At the centre of the country, the two atolls either side of Vaadhoo Kandu are the home of Maldivian tourism, where the first resorts cautiously developed in the 1970s. Today it's home to the Maldives' main international airport as well as to many of the country's most famous and best-established island resorts.
The dynamic national capital, Male', the economic and political centre of the country, lies between North and South Male' A tolls, and yet it's hard to imagine anywhere much more pristine than the islands that surround its bustle. Once you leave the area immediately around the capital and the airport, the nature of Maldivian geography means that even in the most developed part of the country there's little encroachment of the modern world on most islands.

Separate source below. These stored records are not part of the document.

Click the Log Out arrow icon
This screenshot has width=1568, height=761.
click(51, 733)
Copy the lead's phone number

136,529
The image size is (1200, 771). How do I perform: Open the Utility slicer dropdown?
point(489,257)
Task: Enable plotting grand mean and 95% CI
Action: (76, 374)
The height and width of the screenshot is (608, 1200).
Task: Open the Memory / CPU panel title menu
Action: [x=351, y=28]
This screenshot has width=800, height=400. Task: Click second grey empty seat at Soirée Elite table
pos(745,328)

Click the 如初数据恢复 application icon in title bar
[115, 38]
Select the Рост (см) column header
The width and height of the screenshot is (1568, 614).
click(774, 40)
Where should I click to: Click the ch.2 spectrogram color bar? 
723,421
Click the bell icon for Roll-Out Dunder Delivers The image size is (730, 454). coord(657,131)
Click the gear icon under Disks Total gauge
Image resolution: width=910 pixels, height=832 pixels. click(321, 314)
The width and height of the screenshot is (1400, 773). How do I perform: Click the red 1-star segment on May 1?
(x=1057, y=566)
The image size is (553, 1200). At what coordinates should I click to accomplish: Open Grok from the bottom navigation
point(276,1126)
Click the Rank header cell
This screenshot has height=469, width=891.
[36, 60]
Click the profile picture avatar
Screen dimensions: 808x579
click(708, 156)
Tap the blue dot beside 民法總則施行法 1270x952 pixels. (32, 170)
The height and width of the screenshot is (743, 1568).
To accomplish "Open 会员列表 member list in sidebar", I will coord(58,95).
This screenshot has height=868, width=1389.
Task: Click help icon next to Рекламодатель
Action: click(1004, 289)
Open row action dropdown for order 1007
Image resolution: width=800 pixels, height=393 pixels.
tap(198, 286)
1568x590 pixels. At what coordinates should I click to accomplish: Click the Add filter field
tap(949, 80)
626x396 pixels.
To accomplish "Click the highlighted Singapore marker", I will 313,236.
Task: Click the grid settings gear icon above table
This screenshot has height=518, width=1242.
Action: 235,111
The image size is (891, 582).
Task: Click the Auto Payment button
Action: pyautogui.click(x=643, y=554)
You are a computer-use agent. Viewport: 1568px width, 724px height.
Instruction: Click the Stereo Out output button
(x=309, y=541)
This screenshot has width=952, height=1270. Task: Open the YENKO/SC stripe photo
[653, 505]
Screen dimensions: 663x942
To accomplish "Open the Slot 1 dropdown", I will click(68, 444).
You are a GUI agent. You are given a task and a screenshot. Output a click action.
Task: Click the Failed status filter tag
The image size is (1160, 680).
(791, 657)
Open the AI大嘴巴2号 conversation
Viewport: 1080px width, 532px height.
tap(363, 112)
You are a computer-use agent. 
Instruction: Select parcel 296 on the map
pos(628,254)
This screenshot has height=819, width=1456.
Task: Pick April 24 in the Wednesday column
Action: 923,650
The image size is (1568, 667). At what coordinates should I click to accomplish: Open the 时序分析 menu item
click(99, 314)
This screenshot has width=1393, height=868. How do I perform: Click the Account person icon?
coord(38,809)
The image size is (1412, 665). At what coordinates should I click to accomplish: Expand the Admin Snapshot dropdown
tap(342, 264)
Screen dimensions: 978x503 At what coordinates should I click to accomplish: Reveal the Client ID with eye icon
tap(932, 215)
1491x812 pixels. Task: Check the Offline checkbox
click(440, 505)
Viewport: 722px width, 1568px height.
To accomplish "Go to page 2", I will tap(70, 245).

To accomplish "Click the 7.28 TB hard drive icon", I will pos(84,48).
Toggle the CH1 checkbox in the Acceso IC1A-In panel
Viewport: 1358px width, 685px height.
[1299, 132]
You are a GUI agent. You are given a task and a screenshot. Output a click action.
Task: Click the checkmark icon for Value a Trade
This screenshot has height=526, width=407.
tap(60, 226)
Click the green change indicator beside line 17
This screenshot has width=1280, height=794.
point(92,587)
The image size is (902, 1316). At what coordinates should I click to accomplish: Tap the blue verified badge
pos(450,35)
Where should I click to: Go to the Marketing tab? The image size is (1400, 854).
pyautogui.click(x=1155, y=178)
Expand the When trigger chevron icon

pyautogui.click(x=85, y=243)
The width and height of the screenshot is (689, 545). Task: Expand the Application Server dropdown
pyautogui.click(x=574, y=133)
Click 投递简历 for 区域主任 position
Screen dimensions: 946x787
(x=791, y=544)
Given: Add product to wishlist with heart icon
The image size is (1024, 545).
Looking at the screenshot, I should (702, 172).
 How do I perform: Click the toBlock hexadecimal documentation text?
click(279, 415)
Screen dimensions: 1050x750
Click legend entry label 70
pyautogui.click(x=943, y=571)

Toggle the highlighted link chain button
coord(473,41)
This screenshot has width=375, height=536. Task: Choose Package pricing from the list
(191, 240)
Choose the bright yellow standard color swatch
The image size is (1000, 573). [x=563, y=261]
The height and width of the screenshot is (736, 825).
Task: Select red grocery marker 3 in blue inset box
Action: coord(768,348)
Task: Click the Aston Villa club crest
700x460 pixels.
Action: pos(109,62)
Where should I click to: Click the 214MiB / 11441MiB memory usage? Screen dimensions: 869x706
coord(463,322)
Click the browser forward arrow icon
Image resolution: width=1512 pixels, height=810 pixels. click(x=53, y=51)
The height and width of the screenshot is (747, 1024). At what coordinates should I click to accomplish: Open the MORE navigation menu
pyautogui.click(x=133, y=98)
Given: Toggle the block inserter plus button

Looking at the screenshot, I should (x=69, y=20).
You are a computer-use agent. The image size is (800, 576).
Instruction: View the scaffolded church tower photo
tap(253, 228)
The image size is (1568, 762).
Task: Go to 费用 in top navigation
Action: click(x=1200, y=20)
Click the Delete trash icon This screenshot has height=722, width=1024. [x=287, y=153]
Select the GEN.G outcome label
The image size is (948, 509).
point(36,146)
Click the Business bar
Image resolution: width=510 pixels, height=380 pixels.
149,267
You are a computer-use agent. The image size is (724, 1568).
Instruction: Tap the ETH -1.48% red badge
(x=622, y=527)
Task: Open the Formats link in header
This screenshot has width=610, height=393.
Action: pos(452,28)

Some excellent dive sites are found on these atolls, despite the coral bleaching caused by El Nino. Sites close to Male' have been heavily used, but in general they are in very good condition. Some of the most interesting sites are on either side of Vaadhoo Kandu, the channel that runs between North and South Male' Atolls. At the outer edge of the atolls, the dive sites are accessible from only a few resorts or by safari boat, and you'll probably have them all to yourself. Gaafaru Falhu Atoll, north of North Male' Atoll, has at least three diveable shipwrecks. Some of the Maldives' best surf breaks are also in North Male' Atoll.
This will be where many people experience the Maldives and both atolls are stunning visions of cobalt-blue water, white sand and island idyll - both worthy introductions to this most beguiling of countries.